Sa Majesté Ibrahim Mbombo Njoya : « Le Nguon n’est pas un événement folklorique »
Sa Majesté Ibrahim Mbombo Njoya,roi des Bamoun.
JNM – Comment se sent le roi après le huitième Nguon qu’il a organisé ?
Je me sens très fatigué, mais c’est une fatigue agréable. Les Bamoun m’ont fait énormément plaisir parce qu’ils ont tous contribué à la réussite de cette fête.
Comment pensez-vous punir ceux qui freinent le développement du royaume comme vous l’ont demandé les Mfonanguon ?
C’est un problème d’ensemble. Ce problème est présent un peu partout, c’est comme la corruption.
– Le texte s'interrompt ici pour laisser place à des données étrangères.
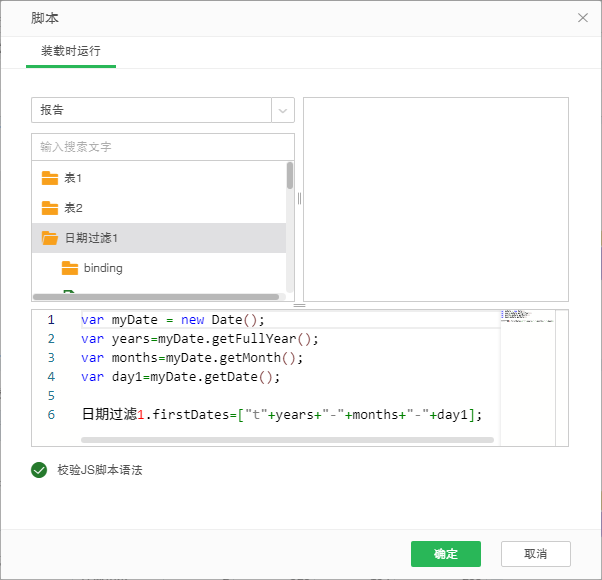Close the 脚本 dialog with X
This screenshot has width=602, height=580.
tap(583, 18)
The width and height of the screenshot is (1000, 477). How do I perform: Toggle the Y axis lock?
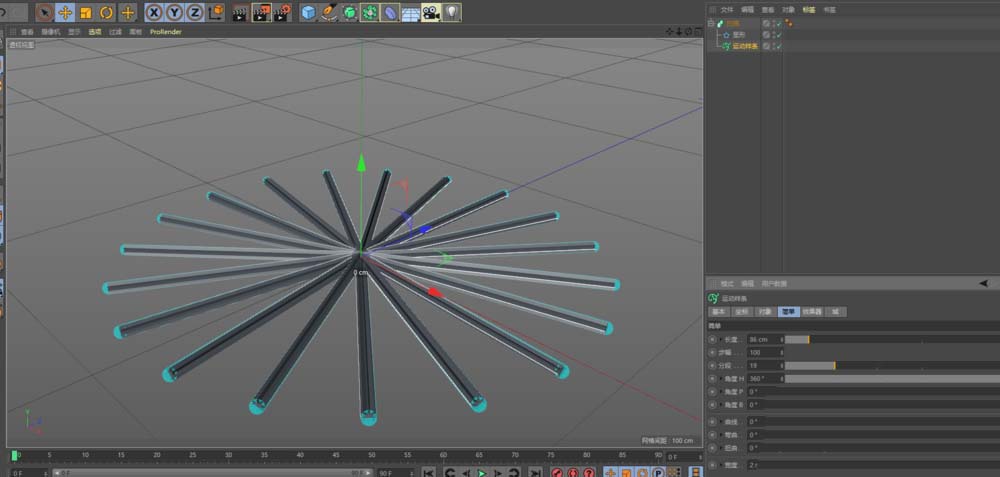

Il faut d’abord analyser pour comprendre les raisons pour lesquelles ceux qui freinent le développement agissent ainsi. C’est soit parce qu’ils sont dans le besoin, soit parce qu’ils n’ont pas d’espoir. Car, quand on a de l’espoir pour un lendemain meilleur, il y a des choses qu’on ne peut pas faire. C’est ça la loi de la vie. En fonction donc de ce que nous découvrirons, nous agirons en conséquence.
Que dites-vous à ceux qui pensent que le Nguon n’est plus qu’un simple folklore ?
Le Nguon n’a rien de folklorique parce qu’on n’a rien ajouté à ce qui se passait au temps de nos ancêtres. Sauf qu’aujourd’hui, la population a augmenté, les mœurs ont également changé et on est obligé de s’adapter à l’environnement présent. Mais sinon, nous n’avons rien inventé et en plus c’est une façon de transmettre notre histoire aux jeunes générations. C’est ceux qui n’aiment pas la culture qui parlent de folklore. Et tous ces gens qui viennent de partout ne sont pas attirés par le folklore. Dans le Noun, il y en a qui me demandent d’organiser le Nguon tous les ans, mais avec le travail que cela demande, deux ans de préparation sont insuffisants.